As mentioned, separators receive classification through their orientation or the amount of liquid they are trying to separate. That means they receive names that reflect those categories, such as
● Well Test Separators
● Four Phase Production Separators
Horizontal separators forgo the use of gravity and gas pressure as a means of separating the agents. This physical advantage makes them highly versatile and allows industries to use them on many sites.
Their shape resembles their vertical counterparts, but they also have a collection system, surge drum, and tray packs. They can be found in several diameters and have a height range of 16ft to 120 ft.
Vertical Raiders are used to handle gas and liquid. Offshore platforms favor these vertical contractors because of their ease of use due to gravity. They are useful for onshore sites if gravity is not enough.
These centrifuges utilize a two-phase pressure system across the internal design, which allows them to distribute liquids across the top and bottom of their surfaces. They equip themselves with a collection system that gathers free liquids in a drum during a surge event.
The only drawback to these contractors is the sheer amount of space they need for operation.
However, studies say that the incredible utility and ease of gravitational separators, like the vertical iterations, can more than make up for any spacial downfall.

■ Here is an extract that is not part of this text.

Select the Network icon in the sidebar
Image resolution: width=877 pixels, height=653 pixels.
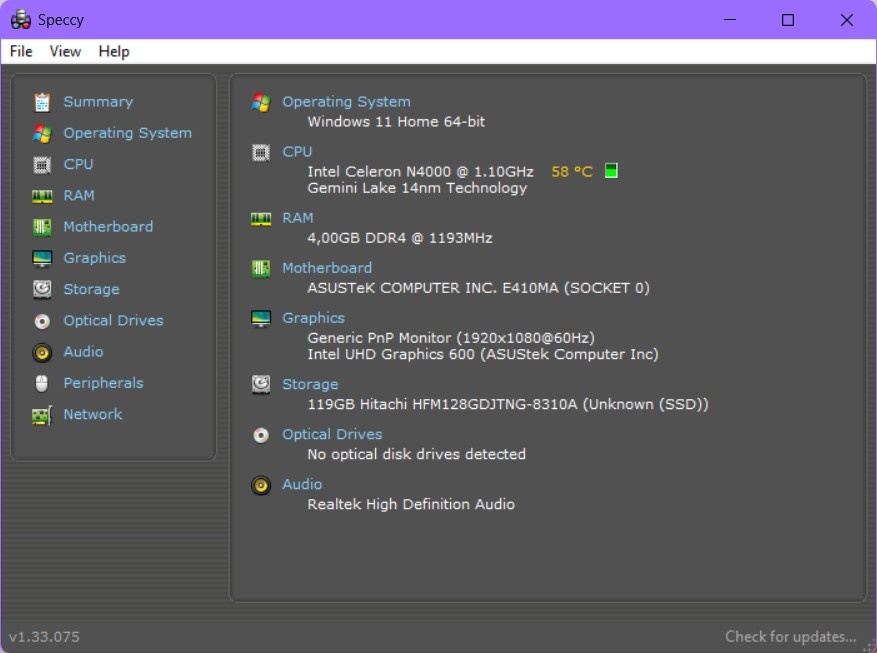click(41, 414)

These devices are known for their compact design and their inexpensive price tag. On top of that, they are relatively simple to use, making separating constituents all that easier.
Unfortunately, they are not very efficient at their job because of their low gas-to-oil ratio during production. For this reason, you will not see many big-time refineries use this option in place of the bigger horizontal and vertical choices.

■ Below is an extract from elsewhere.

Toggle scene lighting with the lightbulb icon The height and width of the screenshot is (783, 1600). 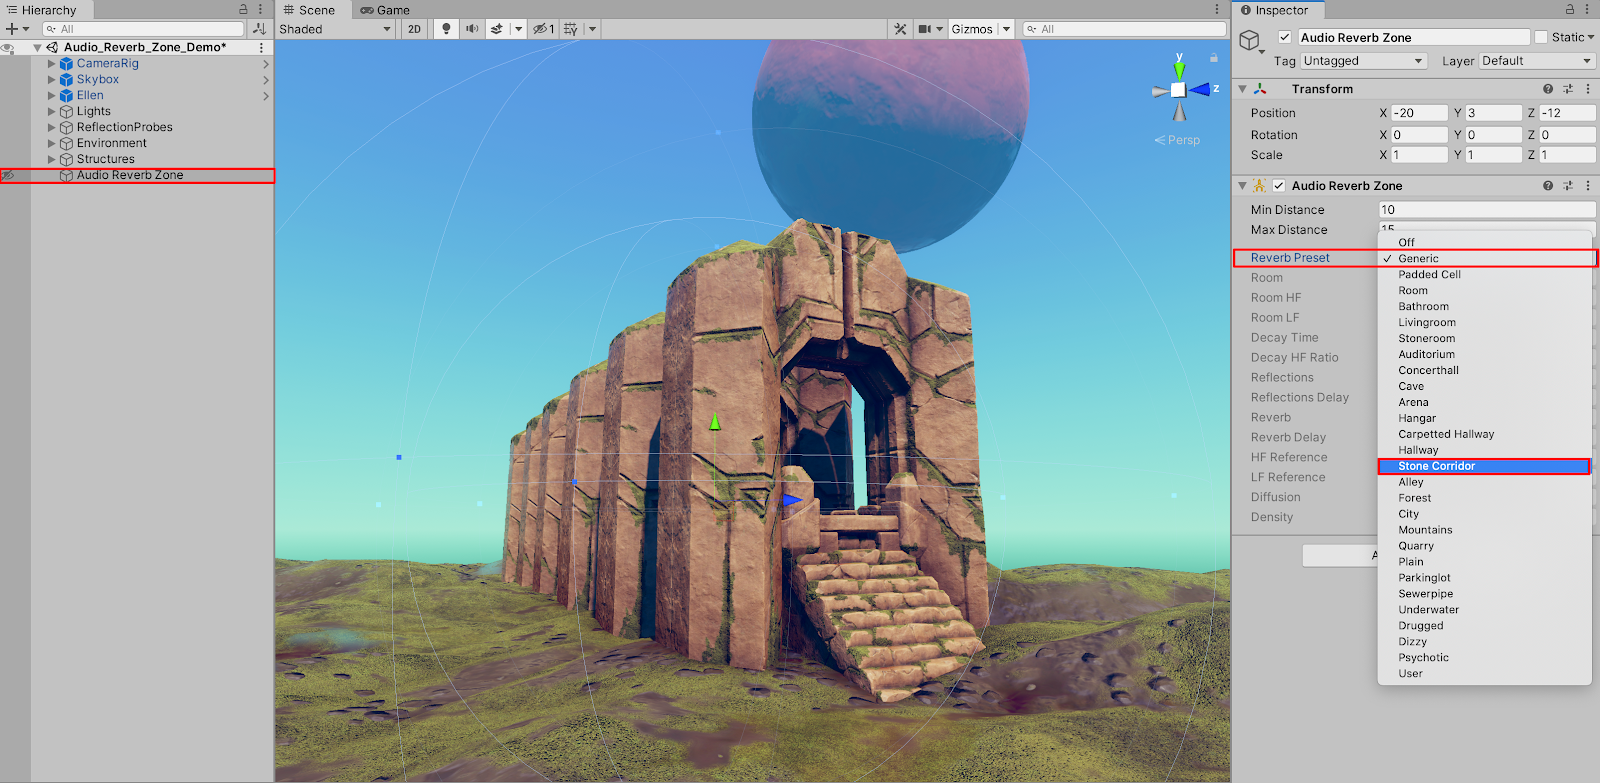tap(446, 29)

But, they have a place in several small-time operations requiring uncontaminated elements in a pinch.
Two-phase separators are known by numerous names, including “double effect vessels” and “two-stage separators.” They operate by placing two distinct dividers next to each other, where one is used to separate liquids used for stripping in the second stage.

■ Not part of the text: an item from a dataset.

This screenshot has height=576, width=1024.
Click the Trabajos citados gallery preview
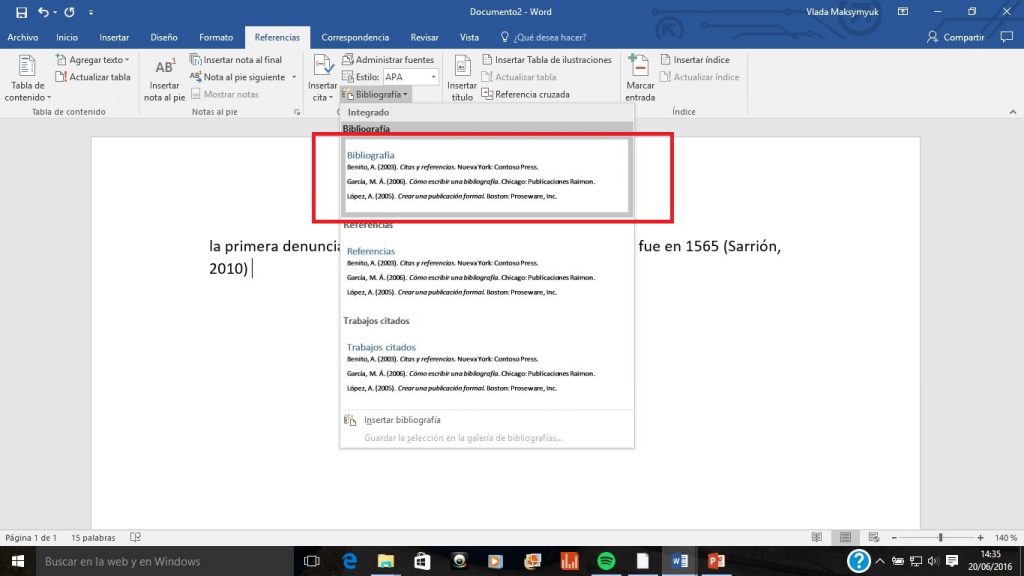tap(487, 367)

A 3-phase separator is one of the more complicated types of separators because of uses a quick succession vertical stripping maneuver to retrieve gas constituents from a mixture of vapors, liquids, and solids.
Two chambers are arranged side-by-side in a vertical orientation, separated by a small space in which lies radial vanes. High-pressure liquids are sent through the veins to separate the oil from the gas. Gas escapes through vents overtop while the liquid comes to rest in a chamber below.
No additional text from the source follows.